Europäische Strafvollzugsgrundsätze

Das Europaparlament hat sich im Jahr 2001 gegen die Einführung einer rechtlich verbindlichen Europäischen Strafvollzugskonvention ausgesprochen. Für die Mitgliedstaaten gelten jedoch verschiedene Grundsatzempfehlungen des Europarates zum Thema Strafvollzug. Denn obwohl lediglich soft law, wird ihnen in der innerstaatlichen Gesetzgebung und Rechtsprechung eine starke Stellung zugeschrieben, da für die Staaten ein starker politischer und moralischer Druck zur Beachtung dieser Richtlinien besteht. Auch der Europäische Ausschuss zur Verhütung von Folter (CPT) setzt die Grundsatzempfehlungen als Massstab für die Beurteilung nationalen Rechts ein.
Bereits 1976 hat das schweizerische Bundesgericht in einem Entscheid festgehalten, die Empfehlungen des europäischen Ministerkomitees seien in der Gesetzgebung zu berücksichtigen. Das am 1. Januar 2007 in Kraft getretene revidierte Strafgesetzbuch der Schweiz berücksichtigt denn auch die Rechtssprechung des Europäischen Gerichtshofs für Menschenrechte.
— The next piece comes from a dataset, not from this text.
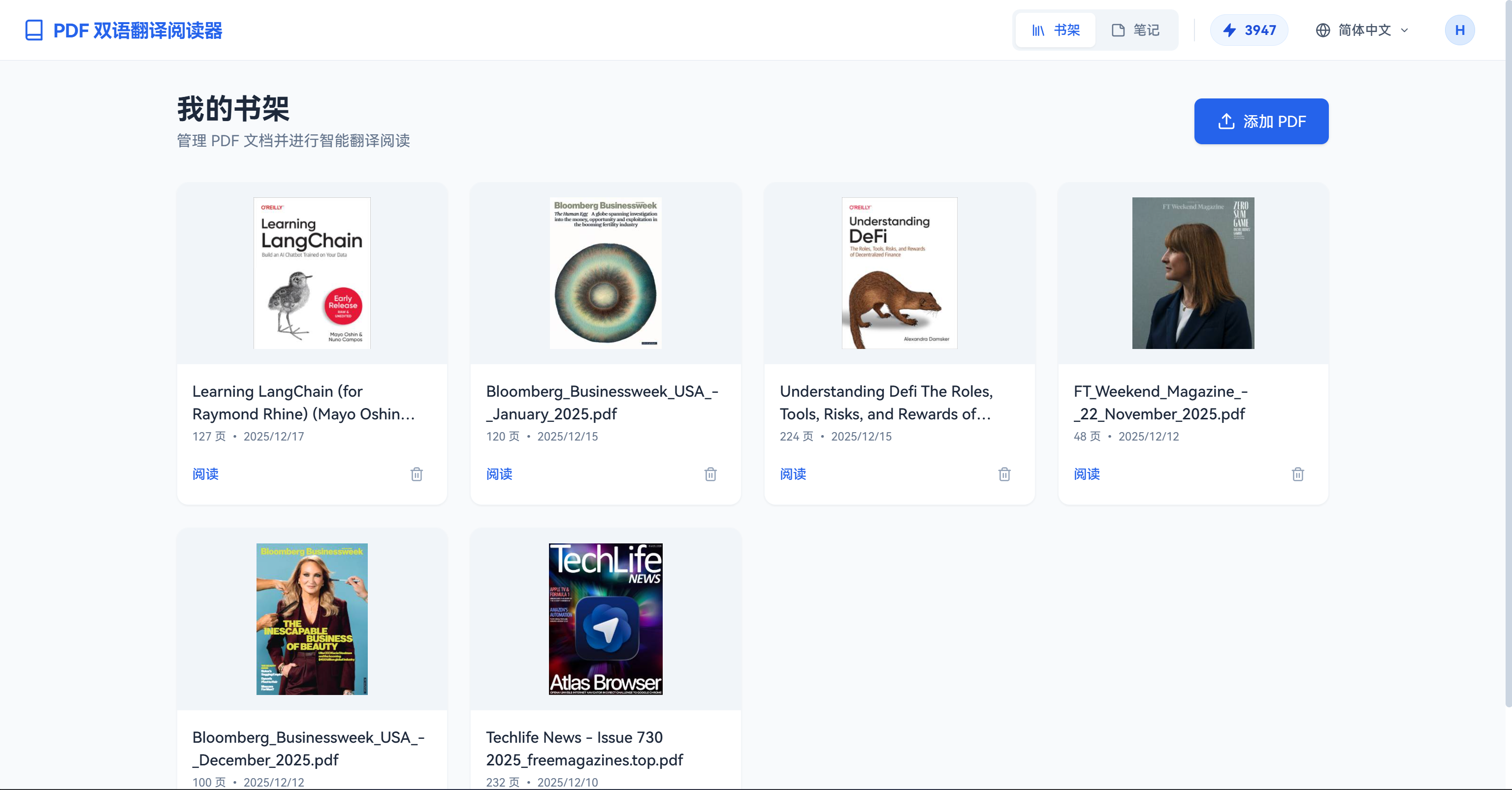Delete Bloomberg_Businessweek_USA_January_2025.pdf via trash icon
Viewport: 1512px width, 790px height.
(x=710, y=474)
Die Justizdepartemente Deutschlands, Österreichs und der Schweiz haben die Empfehlungen des Europarats gemeinsam ins Deutsche übersetzt.

Ministerkomitees des Europarates

Das Ministerkomitee des Europarates hat Empfehlungen zu gefährlichen Tätern erlassen.
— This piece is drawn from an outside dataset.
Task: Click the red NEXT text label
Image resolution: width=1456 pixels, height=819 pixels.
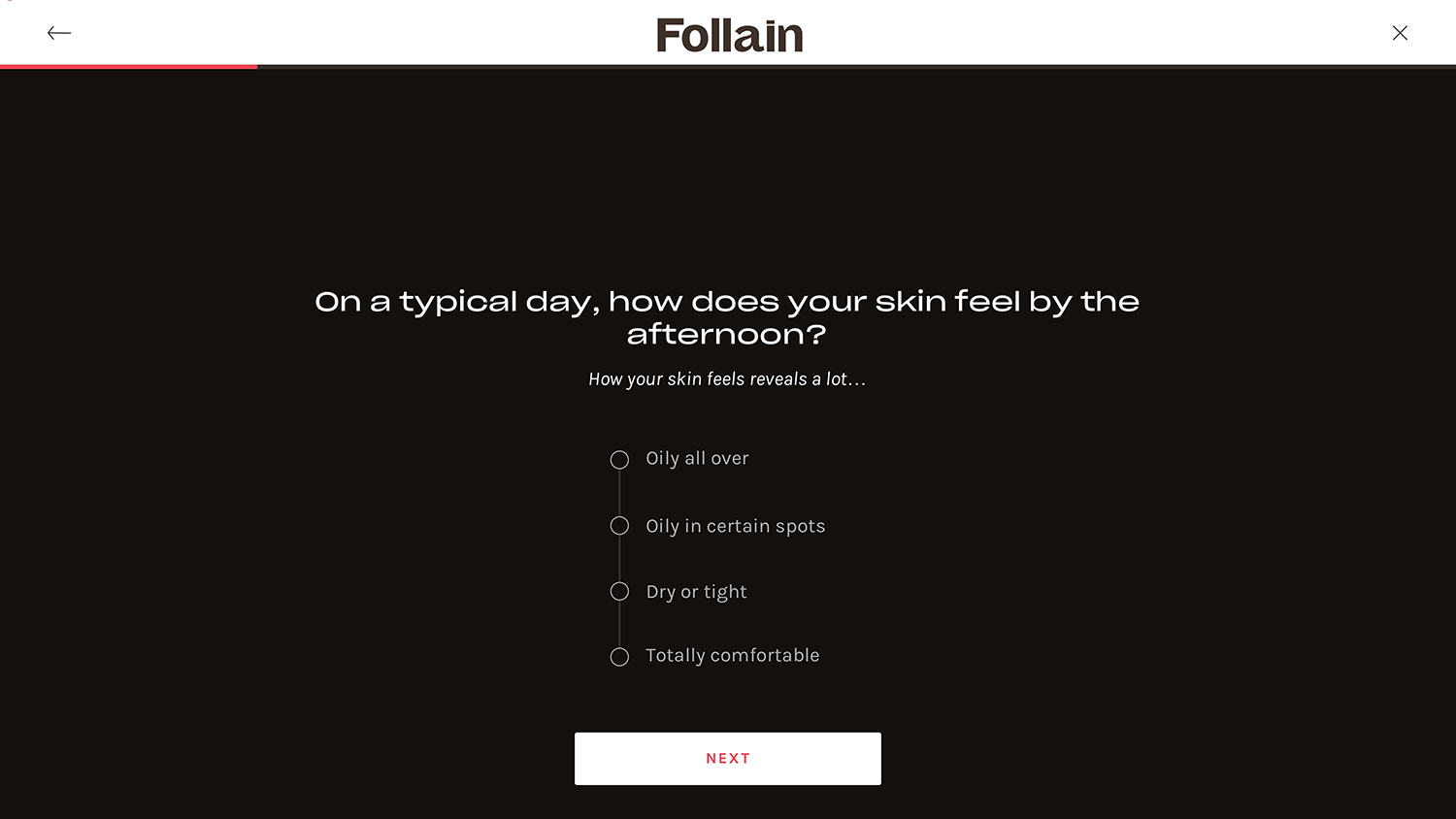Action: [x=728, y=759]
    Nationales und kantonales Recht

    Auf Bundesebene besteht in der Schweiz kein Strafvollzugsgesetz. In der Bundesverfassung sind zwar grobe Regeln zum Freiheitsentzug festgehalten, jedoch fehlen Bestimmungen zu den Haftbedingungen gänzlich. Auch bei der Revision des schweizerischen Strafgesetzbuchs ist die Regulierung des Vollzugs freiheitsentziehender Massnahmen auf nationaler Ebene unterlassen worden. Daher ist und bleibt das Strafvollzugsrecht vorläufig in kantonaler Hand.

    Auf Kantonsebene herrschen sowohl auf inhaltlicher als auch auf formeller Ebene grosse Unterschiede. So existiert in manchen Gebieten keine klare kantonale Regelsetzung. In solchen Fällen ist meist die Hausordnung der jeweiligen Vollzugsanstalt massgebend. Zur verstärkten gemeinsamen Regelung und Organisation von Strafvollzugsfragen haben sich die Kantone in drei Konkordate zusammengeschlossen: Ostschweiz, Nordwest- und Innerschweiz sowie Romandie und Tessin.

    Nationale Kommission zur Verhütung von Folter

    Zur Verhütung von Folter und grausamer, unmenschlicher oder erniedrigender Behandlung und Bestrafung von Gefangenen sieht das Fakultativprotokoll zur UNO-Antifolterkonvention ein präventives Besuchssystem in den Gefängnissen vor. Diese verstärkte Kontrolle ist mit Inkrafttreten des Protokolls am 24. Oktober 2009 auch in der Schweiz in die Wege geleitet worden. Die neu gegründete nationalen Kommission zur Verhütung von Folter (NKVF) führt sowohl regelmässige als auch unangemeldete Besuche in Schweizer Gefängnissen durch und unterbreitet Lösungsvorschläge zur Behebung von Missständen.